The story, with echoes of “The Red Badge of Courage,” tells of a 14-year-old boy ordered by his mother to leave their Virginia farm, find his father in the middle of battle and bring him home.

“You must find him before July,” she warns in the ominous opening pages. In the battle of Gettysburg, which raged July 1 through July 3, 1863, more than 51,000 Union and Confederate soldiers were killed or wounded.

Early in the book, a stranger gives the boy a black horse for his journey. Olmstead, who rode a headstrong black pony as a child, knew he wanted what he calls “that iconic horse” to make the trip with the boy.

“There’s just something hard-wired between human beings and horses,” he said. “Dogs love us, cats disdain us. With horses, it’s by agreement.”

Publishing inspiration

Olmstead, 53, grew up on a dairy farm in Westmoreland, in southern New Hampshire, where his family has farmed for generations. He’s the author of four other warmly received novels, though none were best sellers.

He studied under short story master Raymond Carver at Syracuse University. During those years, he also taught eighth-grade English, ran a construction business, raised dairy cows and oxen on a small farm and finished his first book, “River Dogs,” a short story collection.

He often dictated stories into a tape recorder driving from job to job.

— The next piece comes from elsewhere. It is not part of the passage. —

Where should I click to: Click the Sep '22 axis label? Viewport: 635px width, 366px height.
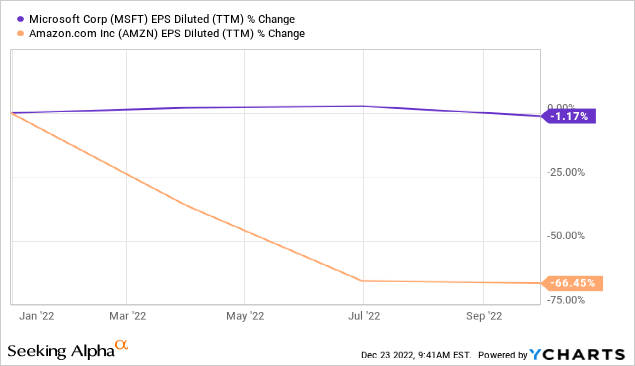coord(484,316)
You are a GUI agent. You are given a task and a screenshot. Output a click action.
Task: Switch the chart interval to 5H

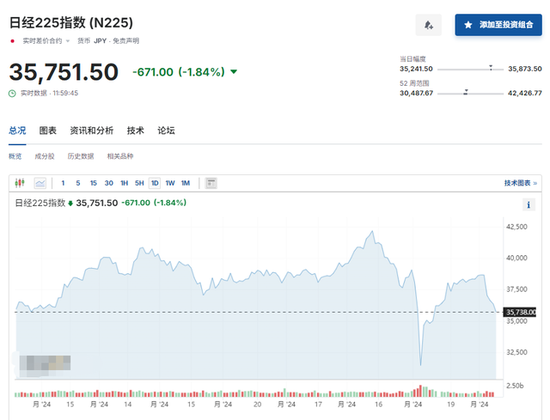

“He was intensely talented, and the fact he could write under these circumstances really knocked me out,” said writer Tobias Wolff, a friend who taught Olmstead and whose books include “This Boy’s Life.” Wolff calls Olmstead the most successful teacher of undergraduate writing students in the country because so many of his students went on to publish books they started under him.

Today Olmstead teaches writing at Ohio Wesleyan University in Delaware, a small central Ohio city. He lives in a 101-year-old two-story house a few minutes from campus.

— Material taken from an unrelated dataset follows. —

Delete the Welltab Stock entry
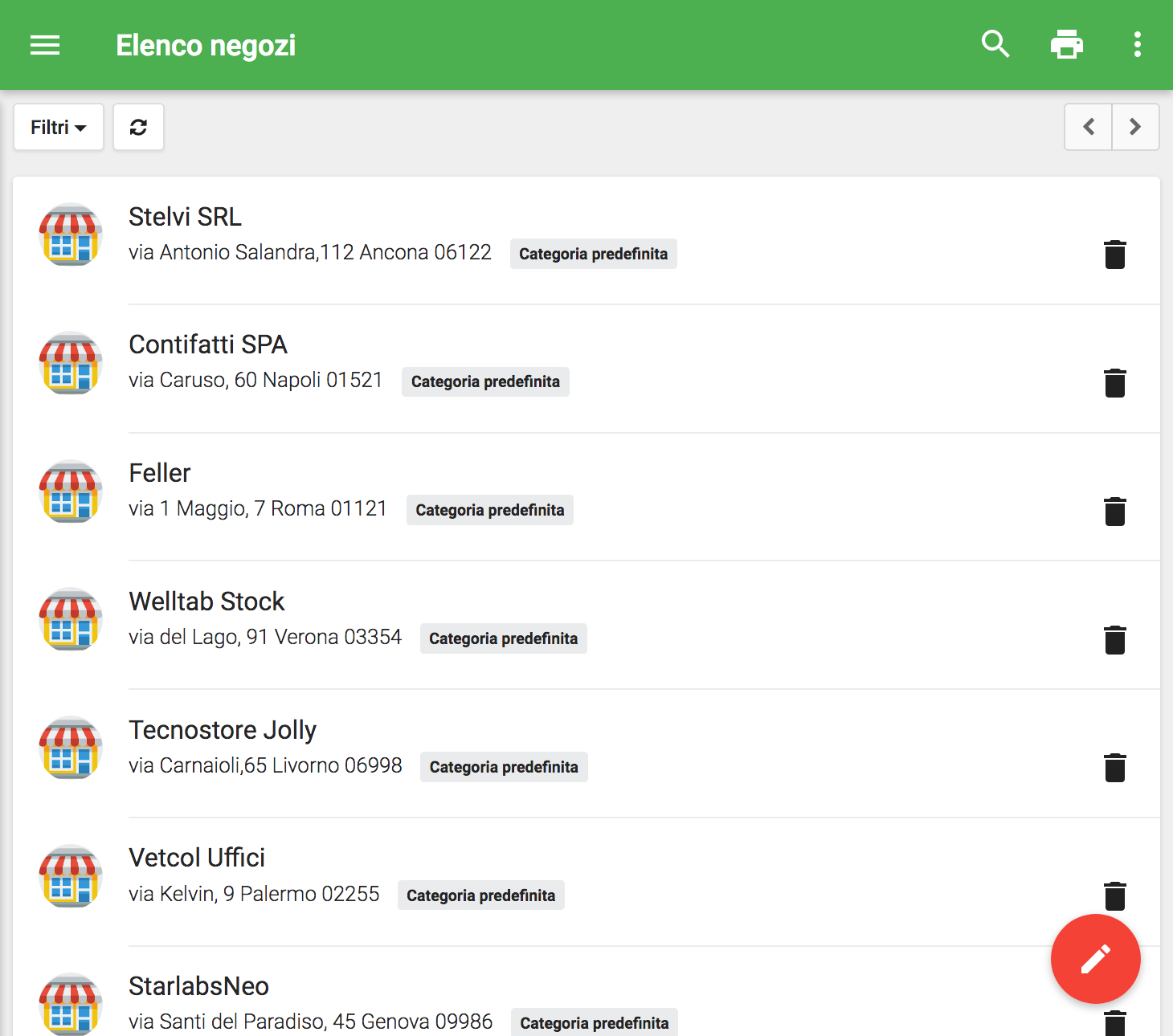Viewport: 1173px width, 1036px height. [x=1114, y=640]
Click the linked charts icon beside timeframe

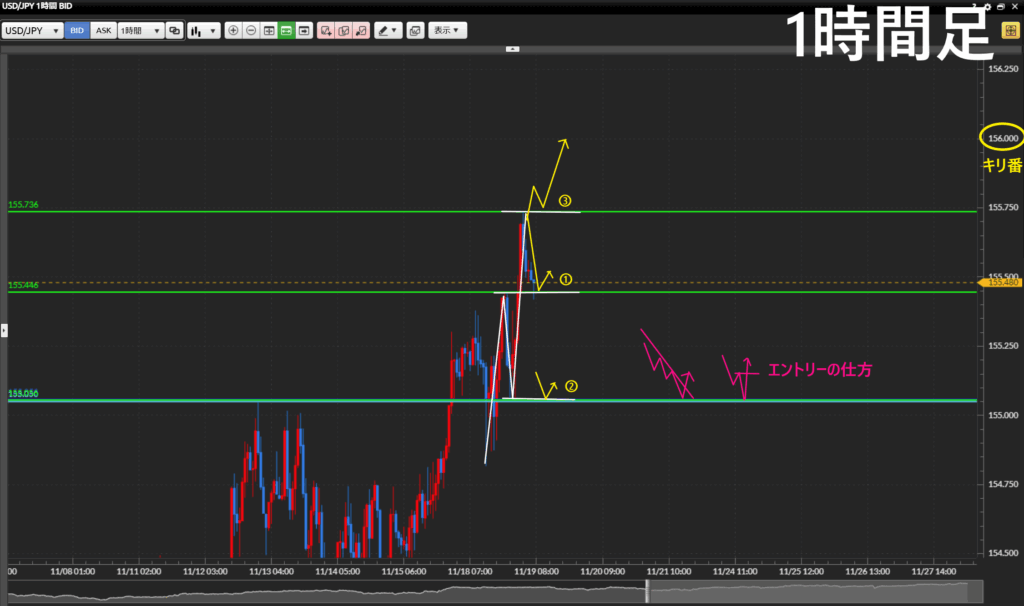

He wakes up between 4 a.m. and 6 a.m. each day, walks downstairs past numerous framed photographs of family and turns on his laptop. He writes almost every day for five or six hours – at his dining room table and then from a large stuffed chair. Three other manuscripts are in the works.

“I finally feel like I know what I’m doing,” Olmstead said. “I sit around going, ‘God, how many more books can I get out now that I know what I’m doing?”‘

Fathers and sons

Novelist Jennifer Haigh, who studied with Olmstead at Dickinson, says she owes him her writing career. As she debated pursuing a fine arts degree after college, he told her to go out and live a bit first.

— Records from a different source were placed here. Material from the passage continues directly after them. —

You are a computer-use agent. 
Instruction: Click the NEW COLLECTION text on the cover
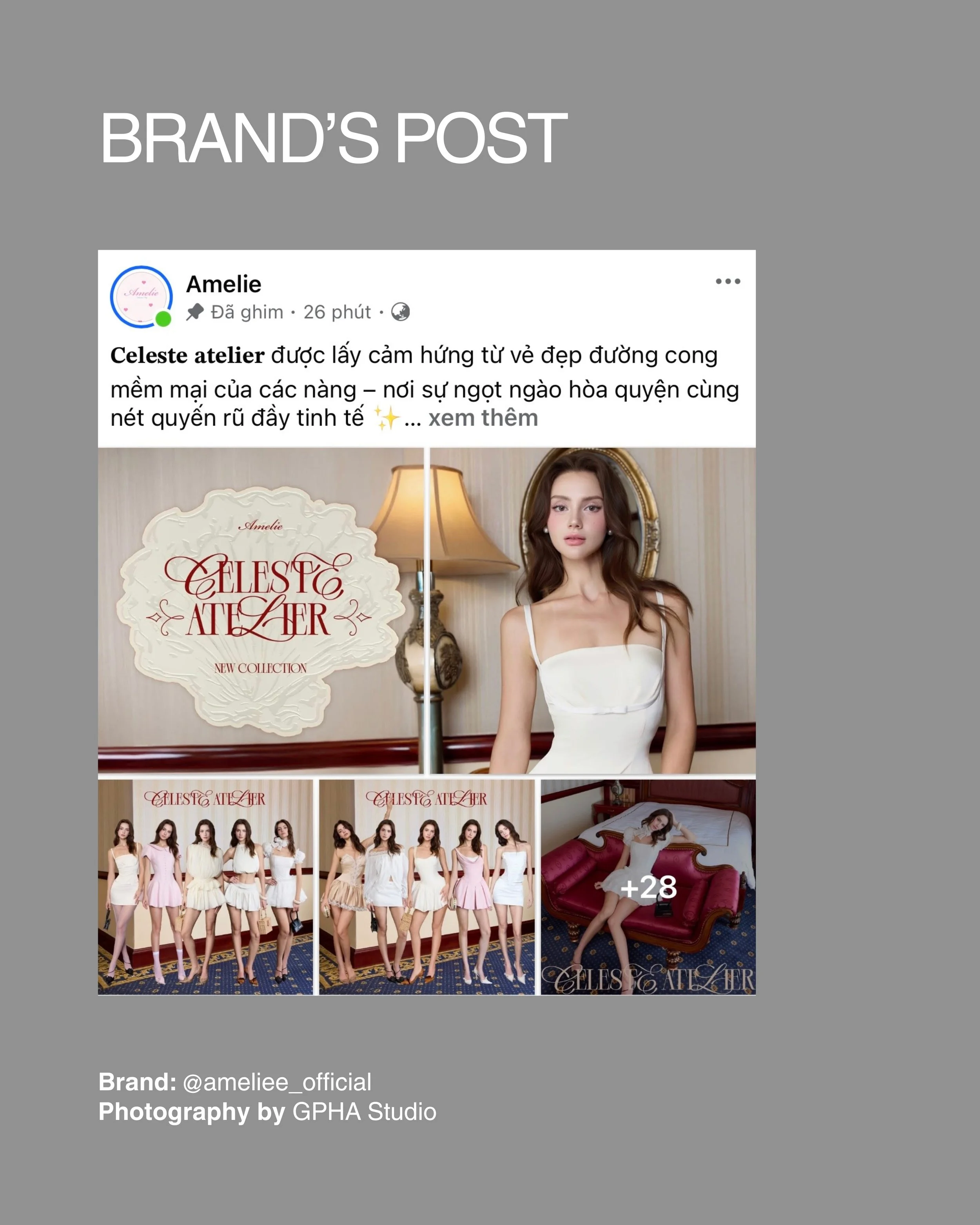261,668
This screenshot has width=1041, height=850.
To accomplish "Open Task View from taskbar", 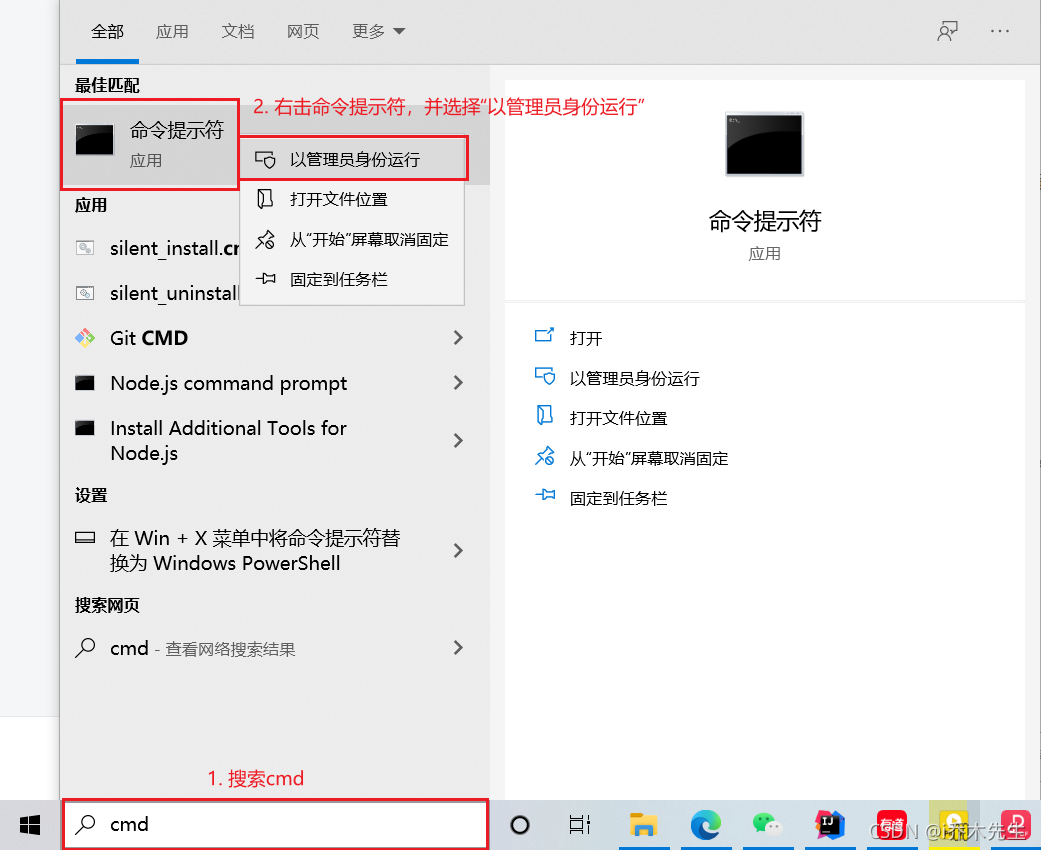I will pos(579,825).
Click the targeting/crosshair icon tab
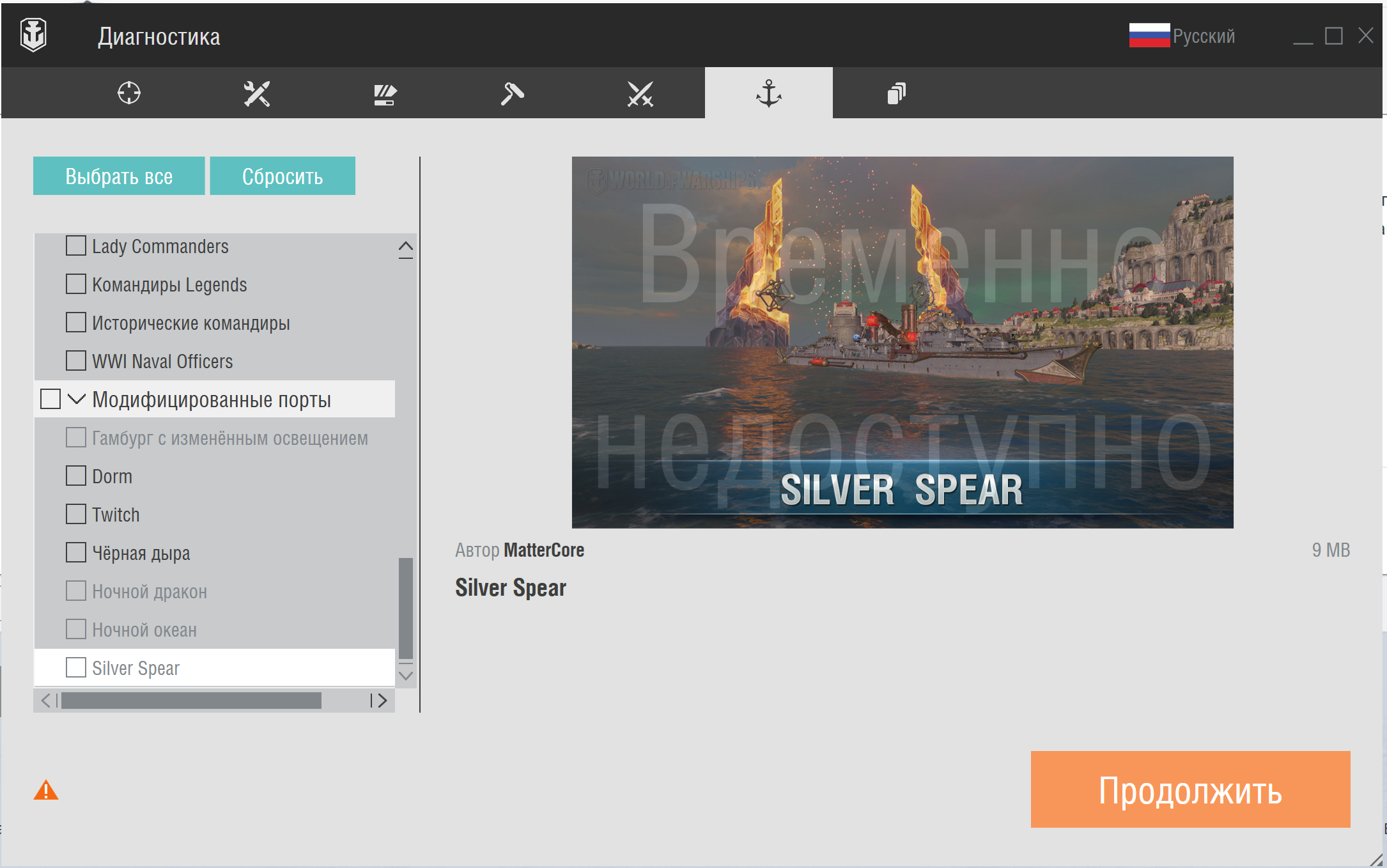Screen dimensions: 1387x868 128,93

“In a very delicate way, he told me I needed to write a lot more and to live a lot more,” said Haigh, author of “Mrs. Trimble” and “Baker Towers.”

“He approaches writing in a reverent way, as really one of the most important things a person can do,” she said.

Olmstead discussed his new book sitting at a butcher block kitchen table in sandals, jeans and a black fleece sweat shirt over a black polo shirt.

“I’ve always been writing about boys and their fathers,” he said. “I just see this channel, this current that runs through everything I write.”

His memoir, “Stay Here With Me,” recounts life with his father, an alcoholic who died young but nevertheless imbued in Olmstead his love for books, and his grandfather, a fifth-generation dairy farmer who slowly succumbed to cancer.

Life on the page

Olmstead has given up daily newspapers, doesn’t watch TV and listens only occasionally to public radio. He subscribes to more than a dozen magazines, from The New Yorker to publications about salt water fishing and cross country skiing.

In the age of e-mail, he’s an optimist about in-depth writing, both fiction and nonfiction.

“The desire people have to render themselves, to translate themselves onto the page in some way, to arrest time, to capture the ineffable, to document thoughts, lives, experiences – I don’t think that’s ever been as healthy as it is right now,” he said.

Just as important, he adds, is the role writing has played in his life. Though he now does book tours in Germany and attends writing seminars in Russia, he didn’t leave New Hampshire until age 18.

“Writing has been my coal black horse,” Olmstead said. “It’s allowed me to travel places I never imagined I’d be able to.”